Compare Louis Vuitton’s approach to the one we use for Bermuda tourism.  We’re pandering to the lowest denominator in order to tout the highest “arrival” numbers while not paying attention to what really matters: $$$.  Cruise ships and discount tourists are our business as we think we can compete with the rest of the Caribbean in this market.  It’s saddening.  Ask most Americans what they think of Bermuda and their likely response is “who?  Oh, you mean one of those Caribbean islands?”, though we’re not even in the Caribbean.  To the outside world and those who haven’t witnessed the beauty of our tranquil waters and uniqueness of our architecture and culture, Bermuda is just another island.

The Bermuda I dream of is one that is like the Louis Vuitton of tourism.  I dream of Bermuda being a name so reputable and exclusive that when someone says they went to Bermuda on vacation, jaws drop open in disbelief and envy.  Bermuda should be prestigious, exclusive and the place where everyone wishes they could be and are willing to pay a premium to say they were here.
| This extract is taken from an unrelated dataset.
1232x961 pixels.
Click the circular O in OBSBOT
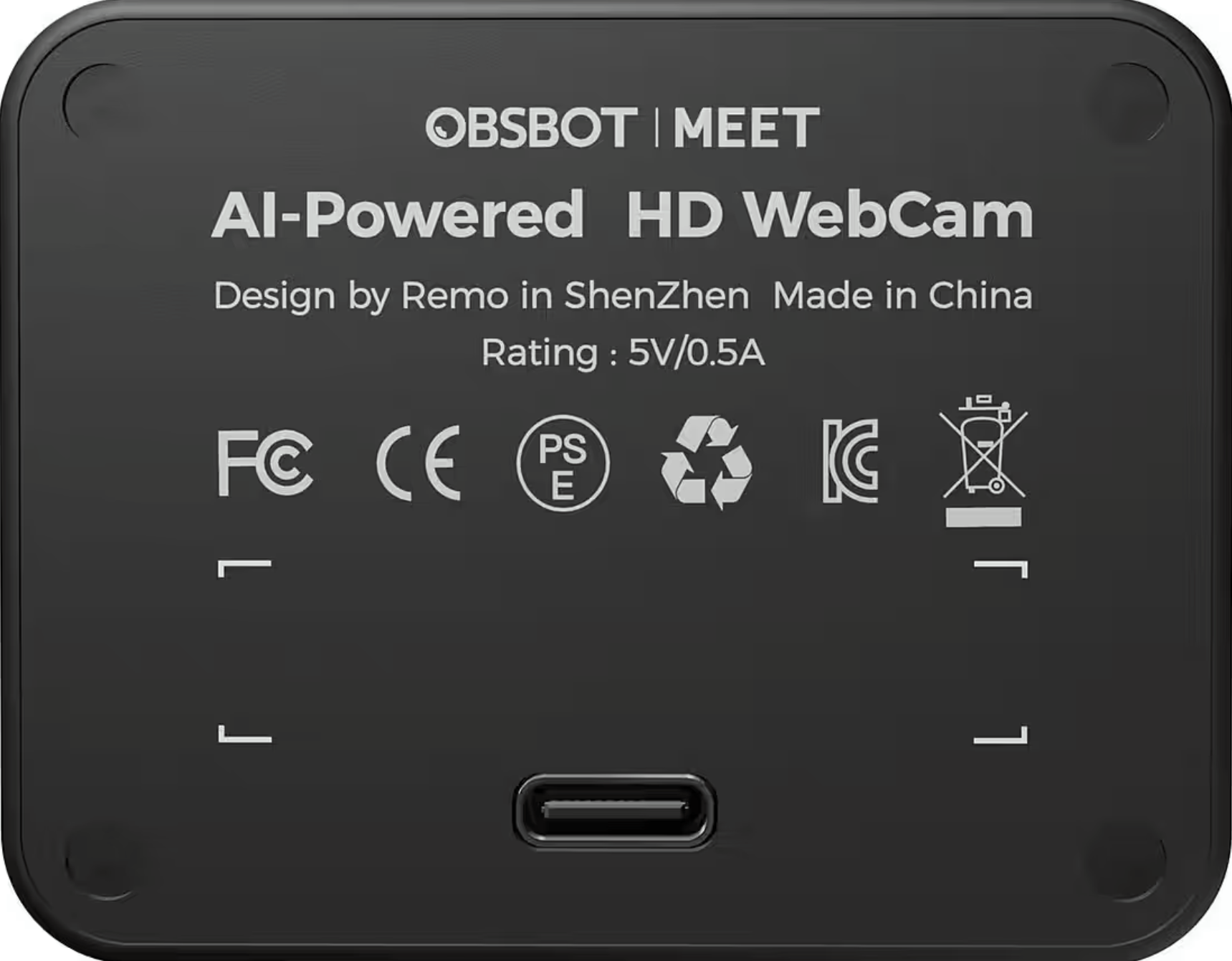[x=446, y=128]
As I’ve said before, cruise ships are not the answer.  Cruise ships are like Louis Vuitton introducing a wal-mart line of products.  If Louis Vuitton carried a wal-mart line that anyone could buy, it would kill the exclusivity of the brand.  Cruise ships make Bermuda accessible to the “wal-mart” of tourists.   There is of course nothing wrong with the “wal-mart” class of tourists, only that they’re further down the long tail.  Making money on the “wal-mart” class requires targeting large volumes for little profits.  This model works perfectly in large Caribbean destinations but on our tiny little island, we’re easily strained.

Today most hotels are packed with foreign workers.  Why?  Because the profits are so slim that you can’t pay people very well and thus the demands of the jobs are not attractive for Bermudians.  Our cost of living is already high enough.  If we were the Louis Vuitton of tourism, the exclusivity and quality of product offered would allow us to charge 10 times the price of other accessible destinations of similar quality.  Being the Louis Vuitton of tourism means we can greatly increase our profit margins while decreasing the overall numbers of tourists.  If our profit margins were larger, we could pay our people more.  If we attracted high rollers, it would be lucrative to work in the tourism industry rather than a struggle.  Bermudians would have options other than international business again.